[Stored data]

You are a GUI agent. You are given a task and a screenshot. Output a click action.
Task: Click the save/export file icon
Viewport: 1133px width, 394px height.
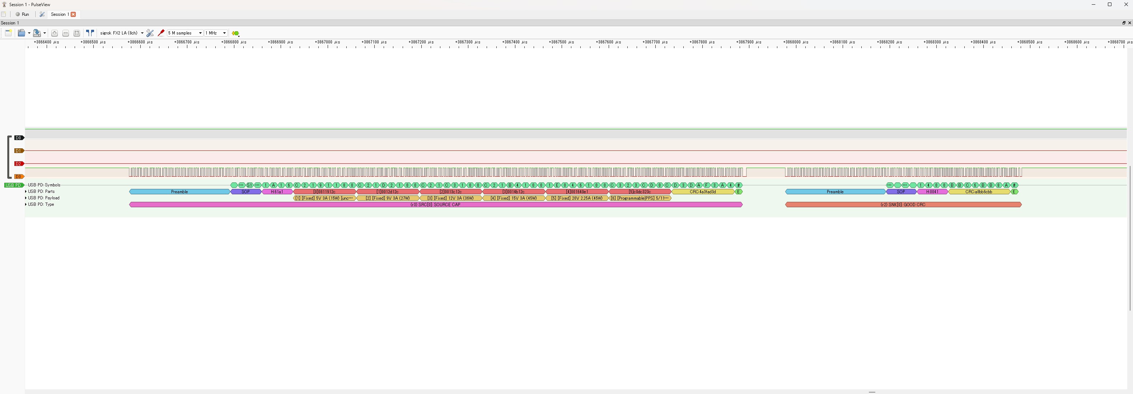[x=37, y=33]
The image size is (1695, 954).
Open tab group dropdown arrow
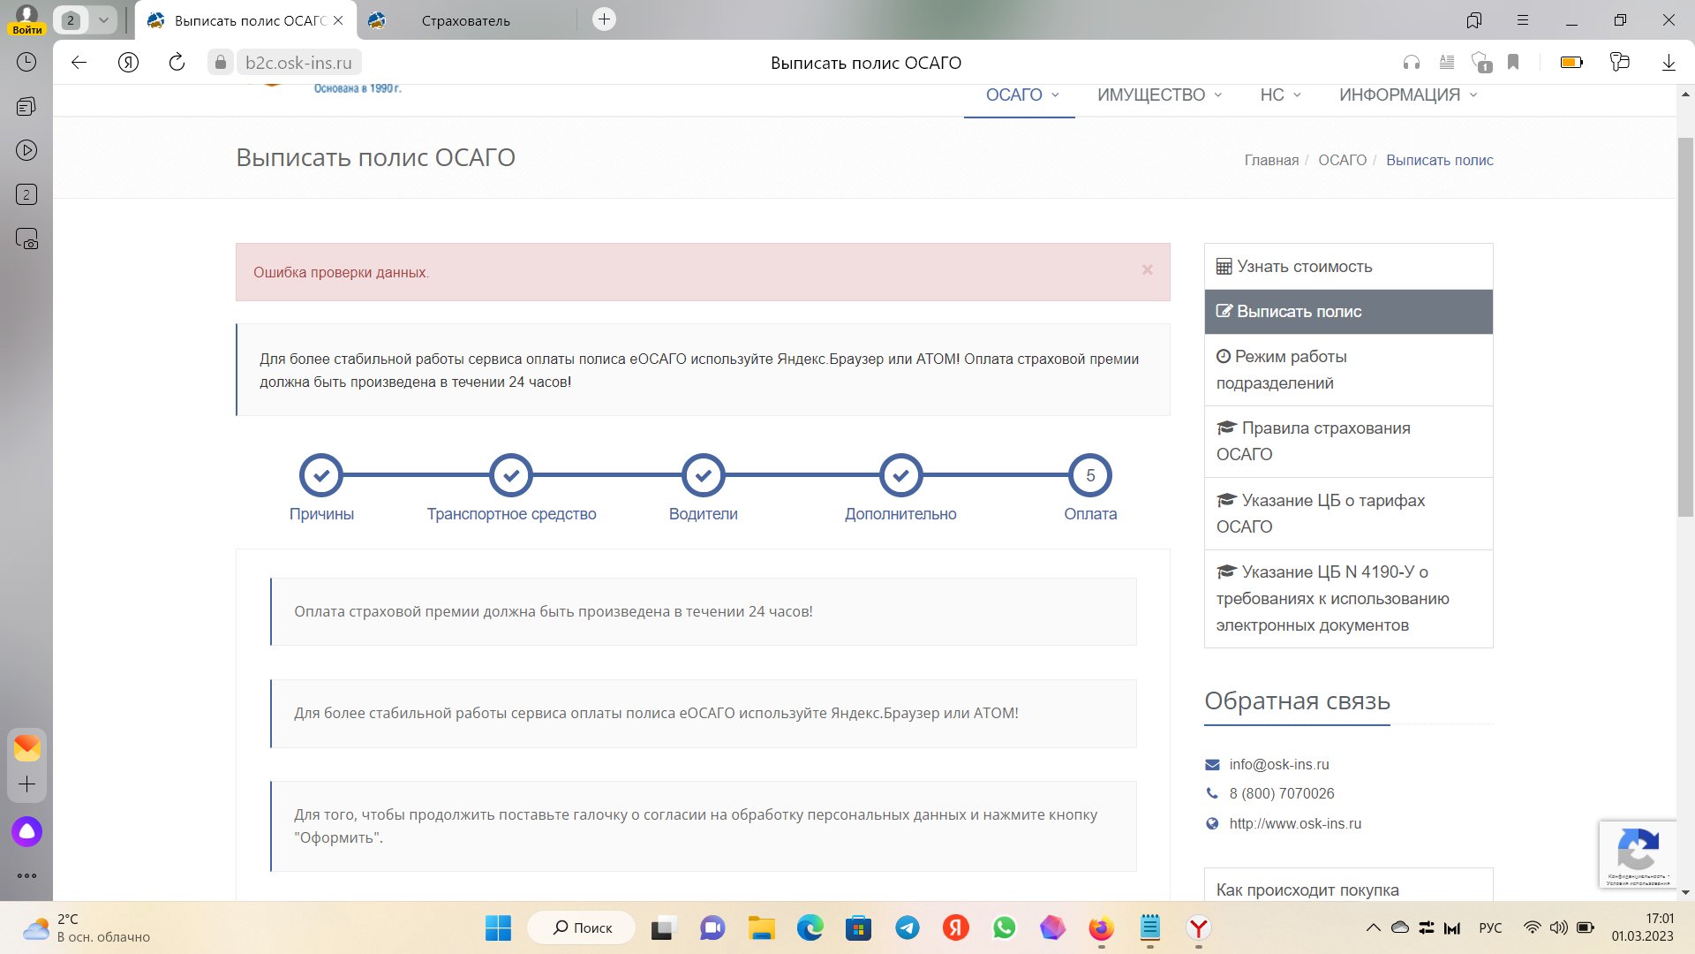coord(103,19)
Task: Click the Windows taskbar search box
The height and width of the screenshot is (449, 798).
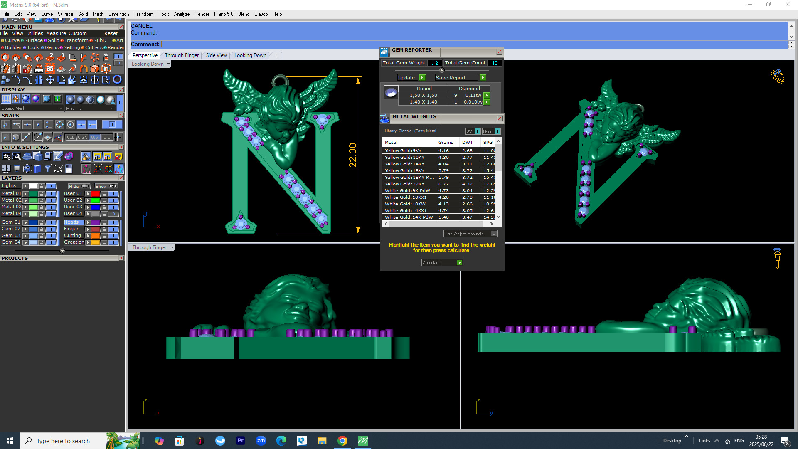Action: pyautogui.click(x=63, y=441)
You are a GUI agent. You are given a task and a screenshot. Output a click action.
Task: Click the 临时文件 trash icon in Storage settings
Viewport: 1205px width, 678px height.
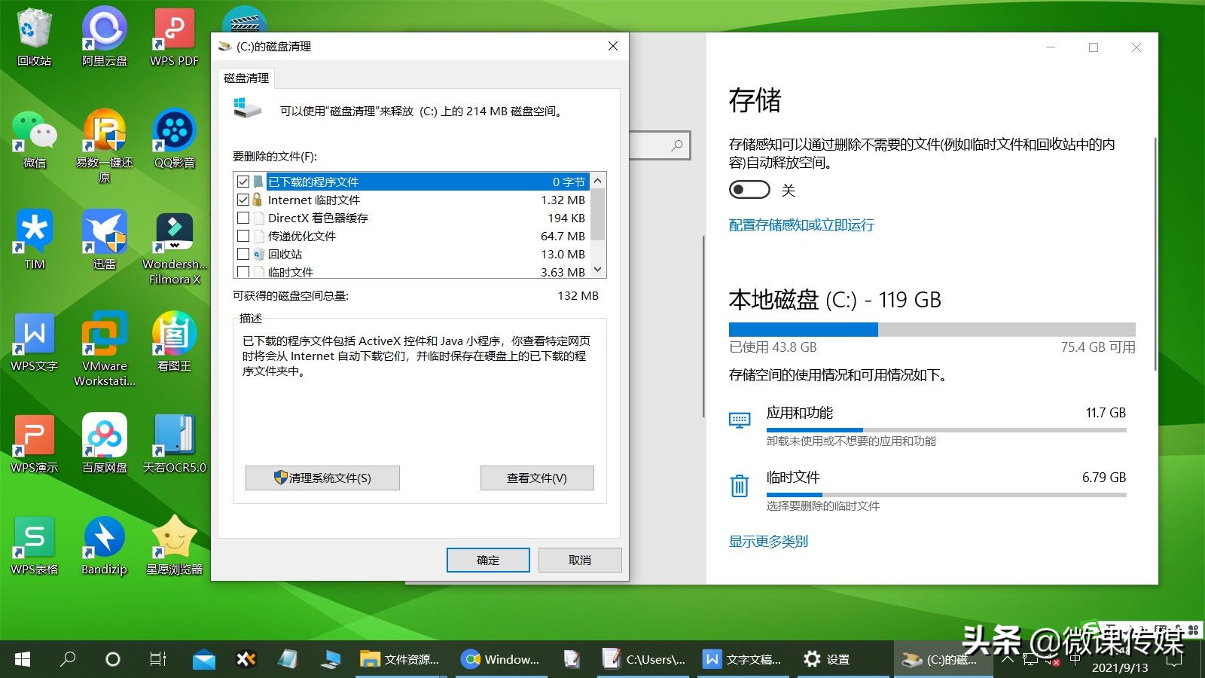click(739, 486)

[About this task] The copy must start at the line containing "Task: Click the Windows taskbar search box" and end at the last line of the data, matching each line exactly. It must hold no pictures.

[Answer section]
Task: Click the Windows taskbar search box
The height and width of the screenshot is (449, 798).
Action: pyautogui.click(x=63, y=441)
You are a GUI agent. You are given a task and a screenshot. Output a click action.
Task: Click the 临时文件 trash icon in Storage settings
Viewport: 1205px width, 678px height.
click(739, 486)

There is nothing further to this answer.